======== INFORMATION SHOWN ========
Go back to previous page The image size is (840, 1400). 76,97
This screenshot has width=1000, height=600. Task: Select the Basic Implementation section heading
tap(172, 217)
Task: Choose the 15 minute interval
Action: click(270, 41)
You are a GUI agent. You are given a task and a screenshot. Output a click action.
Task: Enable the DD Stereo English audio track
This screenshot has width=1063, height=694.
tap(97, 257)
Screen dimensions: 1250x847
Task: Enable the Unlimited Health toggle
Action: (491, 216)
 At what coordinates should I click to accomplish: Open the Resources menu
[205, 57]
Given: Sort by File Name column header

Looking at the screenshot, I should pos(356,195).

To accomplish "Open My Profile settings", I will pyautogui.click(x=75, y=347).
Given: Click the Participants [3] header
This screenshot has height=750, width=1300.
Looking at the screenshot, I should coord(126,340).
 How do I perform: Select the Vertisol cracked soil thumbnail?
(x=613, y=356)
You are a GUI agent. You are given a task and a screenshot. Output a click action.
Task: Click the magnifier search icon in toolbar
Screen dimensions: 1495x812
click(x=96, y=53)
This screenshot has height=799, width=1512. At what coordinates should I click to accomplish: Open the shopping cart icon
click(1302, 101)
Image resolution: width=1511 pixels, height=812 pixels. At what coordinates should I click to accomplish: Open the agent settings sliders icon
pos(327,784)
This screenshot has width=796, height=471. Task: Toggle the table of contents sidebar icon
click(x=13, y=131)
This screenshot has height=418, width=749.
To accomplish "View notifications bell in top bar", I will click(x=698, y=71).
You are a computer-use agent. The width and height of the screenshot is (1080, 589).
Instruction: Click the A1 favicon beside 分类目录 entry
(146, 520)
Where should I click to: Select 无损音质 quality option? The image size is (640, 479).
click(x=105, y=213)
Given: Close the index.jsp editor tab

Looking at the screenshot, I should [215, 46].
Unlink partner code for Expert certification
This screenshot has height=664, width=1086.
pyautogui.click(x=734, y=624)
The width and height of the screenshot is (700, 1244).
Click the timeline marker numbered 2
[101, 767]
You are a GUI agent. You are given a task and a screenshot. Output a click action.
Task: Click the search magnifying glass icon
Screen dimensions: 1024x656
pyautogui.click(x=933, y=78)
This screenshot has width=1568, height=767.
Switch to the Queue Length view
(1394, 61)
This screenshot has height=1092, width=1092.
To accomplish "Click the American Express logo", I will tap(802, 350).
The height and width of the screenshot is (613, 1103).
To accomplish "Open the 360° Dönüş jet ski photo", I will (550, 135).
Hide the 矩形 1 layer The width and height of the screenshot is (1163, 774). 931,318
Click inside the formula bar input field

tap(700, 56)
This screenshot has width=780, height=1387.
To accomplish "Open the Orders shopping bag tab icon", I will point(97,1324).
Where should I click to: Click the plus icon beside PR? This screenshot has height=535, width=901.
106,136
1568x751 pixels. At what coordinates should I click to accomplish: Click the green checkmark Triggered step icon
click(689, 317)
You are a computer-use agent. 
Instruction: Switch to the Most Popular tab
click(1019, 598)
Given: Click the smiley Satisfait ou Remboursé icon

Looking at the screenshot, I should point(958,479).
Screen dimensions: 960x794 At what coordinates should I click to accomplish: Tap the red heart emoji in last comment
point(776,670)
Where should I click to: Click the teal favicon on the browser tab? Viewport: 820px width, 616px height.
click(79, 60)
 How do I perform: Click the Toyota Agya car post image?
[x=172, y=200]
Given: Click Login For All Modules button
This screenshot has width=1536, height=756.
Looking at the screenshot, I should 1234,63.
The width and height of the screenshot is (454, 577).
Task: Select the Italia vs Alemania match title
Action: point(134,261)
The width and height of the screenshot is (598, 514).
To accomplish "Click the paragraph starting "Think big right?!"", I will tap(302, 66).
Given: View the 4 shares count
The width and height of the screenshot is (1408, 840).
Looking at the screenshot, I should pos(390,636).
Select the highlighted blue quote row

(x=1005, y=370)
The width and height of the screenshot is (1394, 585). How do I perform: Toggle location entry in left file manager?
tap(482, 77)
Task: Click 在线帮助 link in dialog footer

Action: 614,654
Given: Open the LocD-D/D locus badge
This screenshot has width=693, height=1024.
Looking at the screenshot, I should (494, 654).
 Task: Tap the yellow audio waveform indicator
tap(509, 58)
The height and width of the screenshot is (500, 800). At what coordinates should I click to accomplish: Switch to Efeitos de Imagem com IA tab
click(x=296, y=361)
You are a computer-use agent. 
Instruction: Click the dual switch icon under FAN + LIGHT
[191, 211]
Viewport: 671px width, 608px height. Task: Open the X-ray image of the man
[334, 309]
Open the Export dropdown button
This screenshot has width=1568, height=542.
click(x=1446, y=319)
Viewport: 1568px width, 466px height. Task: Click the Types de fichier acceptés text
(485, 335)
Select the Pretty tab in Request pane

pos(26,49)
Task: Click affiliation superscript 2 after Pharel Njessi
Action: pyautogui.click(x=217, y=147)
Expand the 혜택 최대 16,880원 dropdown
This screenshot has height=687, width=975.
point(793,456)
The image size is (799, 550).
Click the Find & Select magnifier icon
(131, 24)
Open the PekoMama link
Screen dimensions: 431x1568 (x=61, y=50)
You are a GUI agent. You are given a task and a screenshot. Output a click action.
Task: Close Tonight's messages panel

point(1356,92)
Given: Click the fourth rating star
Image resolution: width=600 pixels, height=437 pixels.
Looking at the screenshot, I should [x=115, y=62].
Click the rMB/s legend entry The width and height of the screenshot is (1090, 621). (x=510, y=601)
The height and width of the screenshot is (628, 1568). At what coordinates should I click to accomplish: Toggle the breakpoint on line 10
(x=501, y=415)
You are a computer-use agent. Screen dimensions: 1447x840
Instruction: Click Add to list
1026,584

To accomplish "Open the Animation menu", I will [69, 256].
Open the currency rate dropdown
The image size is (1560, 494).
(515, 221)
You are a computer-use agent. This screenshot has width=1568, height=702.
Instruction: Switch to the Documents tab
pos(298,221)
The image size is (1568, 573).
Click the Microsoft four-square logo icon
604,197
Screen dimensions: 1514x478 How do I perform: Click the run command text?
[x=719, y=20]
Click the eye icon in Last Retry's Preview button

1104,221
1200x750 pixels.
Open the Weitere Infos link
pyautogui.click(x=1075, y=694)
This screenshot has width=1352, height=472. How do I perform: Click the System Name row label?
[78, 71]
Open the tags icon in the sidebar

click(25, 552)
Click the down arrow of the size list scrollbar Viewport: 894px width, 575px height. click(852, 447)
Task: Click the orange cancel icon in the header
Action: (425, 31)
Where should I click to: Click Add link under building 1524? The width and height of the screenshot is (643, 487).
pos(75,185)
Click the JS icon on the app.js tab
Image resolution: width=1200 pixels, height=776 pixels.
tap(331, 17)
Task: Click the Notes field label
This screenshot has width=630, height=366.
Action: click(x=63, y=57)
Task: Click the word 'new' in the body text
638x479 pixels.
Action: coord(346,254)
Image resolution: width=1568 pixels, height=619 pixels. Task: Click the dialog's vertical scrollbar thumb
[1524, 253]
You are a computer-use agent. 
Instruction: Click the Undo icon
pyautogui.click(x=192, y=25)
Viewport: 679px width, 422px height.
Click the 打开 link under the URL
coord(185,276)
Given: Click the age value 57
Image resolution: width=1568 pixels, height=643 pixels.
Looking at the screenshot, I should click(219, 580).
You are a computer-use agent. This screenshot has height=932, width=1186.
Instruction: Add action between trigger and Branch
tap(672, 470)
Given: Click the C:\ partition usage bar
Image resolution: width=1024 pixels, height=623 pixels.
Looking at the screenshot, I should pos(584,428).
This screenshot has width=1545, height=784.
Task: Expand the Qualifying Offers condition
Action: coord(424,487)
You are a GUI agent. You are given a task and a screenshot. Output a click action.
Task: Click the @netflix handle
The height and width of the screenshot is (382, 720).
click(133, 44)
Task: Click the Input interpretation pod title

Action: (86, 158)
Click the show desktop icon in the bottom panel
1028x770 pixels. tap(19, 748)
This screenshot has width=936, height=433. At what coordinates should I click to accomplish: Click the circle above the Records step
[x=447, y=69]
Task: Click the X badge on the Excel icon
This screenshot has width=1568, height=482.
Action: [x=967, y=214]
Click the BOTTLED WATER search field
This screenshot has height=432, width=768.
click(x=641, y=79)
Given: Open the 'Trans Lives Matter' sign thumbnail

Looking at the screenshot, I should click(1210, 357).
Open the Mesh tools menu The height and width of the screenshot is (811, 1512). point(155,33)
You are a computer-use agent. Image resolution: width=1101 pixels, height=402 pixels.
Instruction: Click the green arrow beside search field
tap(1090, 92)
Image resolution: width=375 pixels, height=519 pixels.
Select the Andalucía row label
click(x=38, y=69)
========
Please copy out each line of the data in which the word "computer" occurs.

__TASK RESPONSE__
You are a computer-use agent. The width and height of the screenshot is (1080, 589).
You are a computer-use agent. 
You are a computer-use agent. 
You are a computer-use agent. Screen dimensions: 1447x840
You are a computer-use agent. This screenshot has width=1568, height=702.
You are a computer-use agent. 
You are a computer-use agent. This screenshot has height=932, width=1186.
You are a computer-use agent. Image resolution: width=1101 pixels, height=402 pixels.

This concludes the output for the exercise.